I am not a fan of wars.
As a 9-year-old I watched a movie titled Eleny, or was it Elenie, and stayed awake all night in fright. Eleny was the name of the main character in that war-movie, a mother of several kids during World War II. The scene that kept playing in my head that night was the one when Eleny, upon refusing to tell something to some soldiers, was tied up sitting down, her bare-feet put up, and the soldiers...they bashed her soles using a big chunky piece of wood --with big chunky nails stuck on it.
I kept playing that scene in my head.
Of wood coming repeatedly to her soles.
Of the sound of nails biting into flesh.
Of her screams.
Of the sound of nails taken out of flesh.
Oh the sound of nails biting into flesh, again.
Of her screams.
Again.
And again.
"I'm scared," I told my mom. "That scene. I'm scared."

AVAILABLE DATA.

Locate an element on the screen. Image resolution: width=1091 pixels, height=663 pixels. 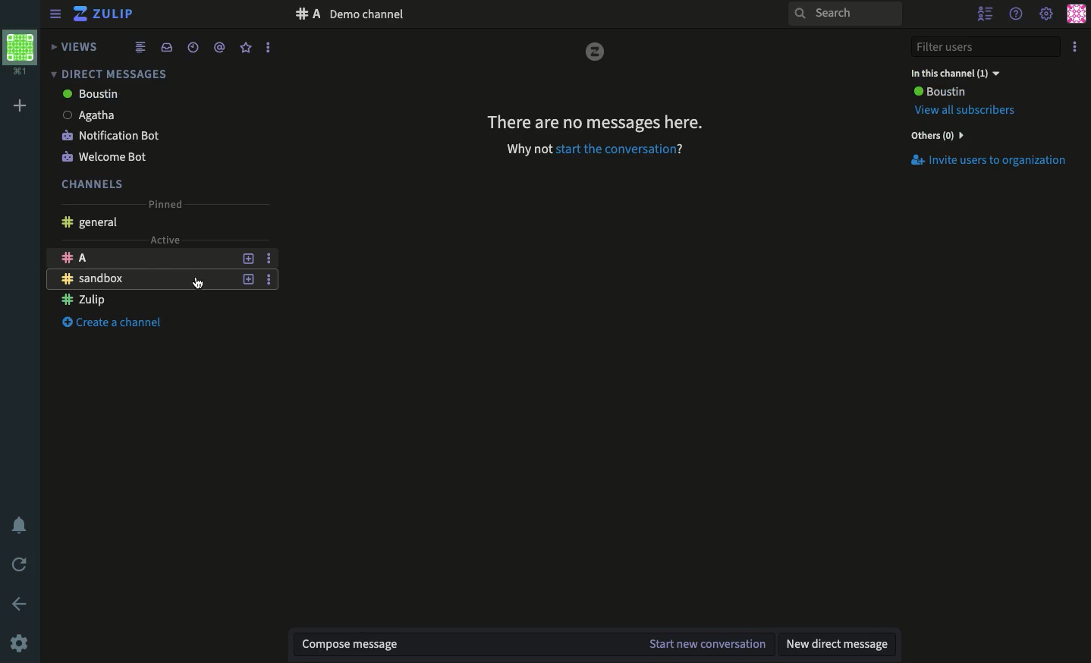
Add is located at coordinates (20, 106).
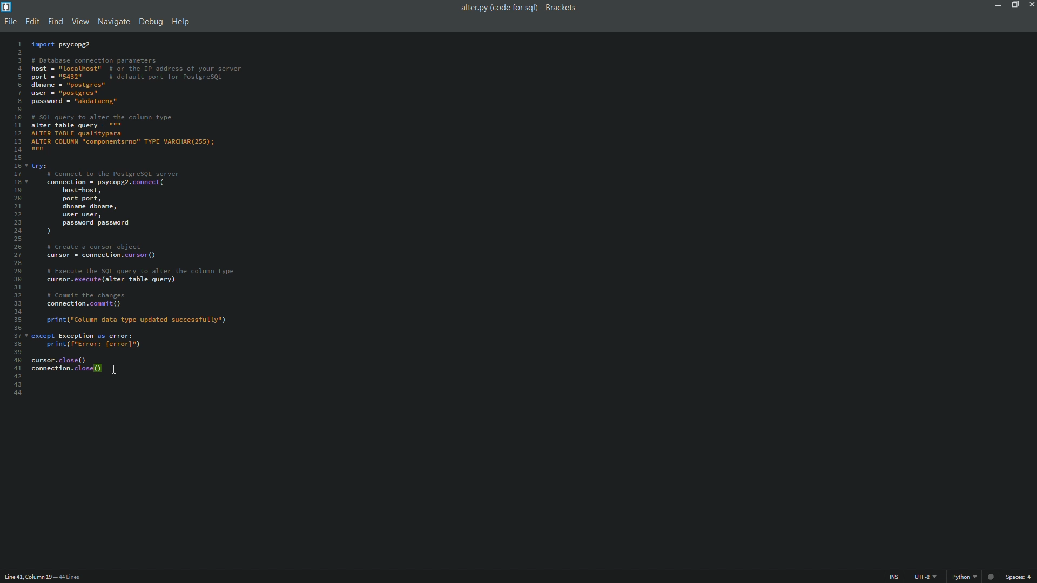 The image size is (1037, 583). I want to click on ins, so click(893, 578).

WHAT IS ASKED. Give back the full passage above about the war movie that kept a nine-year-old awake all night, copying it word for word from its first line to its last.

RESPONSE TO THE TASK.
I am not a fan of wars.
As a 9-year-old I watched a movie titled Eleny, or was it Elenie, and stayed awake all night in fright. Eleny was the name of the main character in that war-movie, a mother of several kids during World War II. The scene that kept playing in my head that night was the one when Eleny, upon refusing to tell something to some soldiers, was tied up sitting down, her bare-feet put up, and the soldiers...they bashed her soles using a big chunky piece of wood --with big chunky nails stuck on it.
I kept playing that scene in my head.
Of wood coming repeatedly to her soles.
Of the sound of nails biting into flesh.
Of her screams.
Of the sound of nails taken out of flesh.
Oh the sound of nails biting into flesh, again.
Of her screams.
Again.
And again.
"I'm scared," I told my mom. "That scene. I'm scared."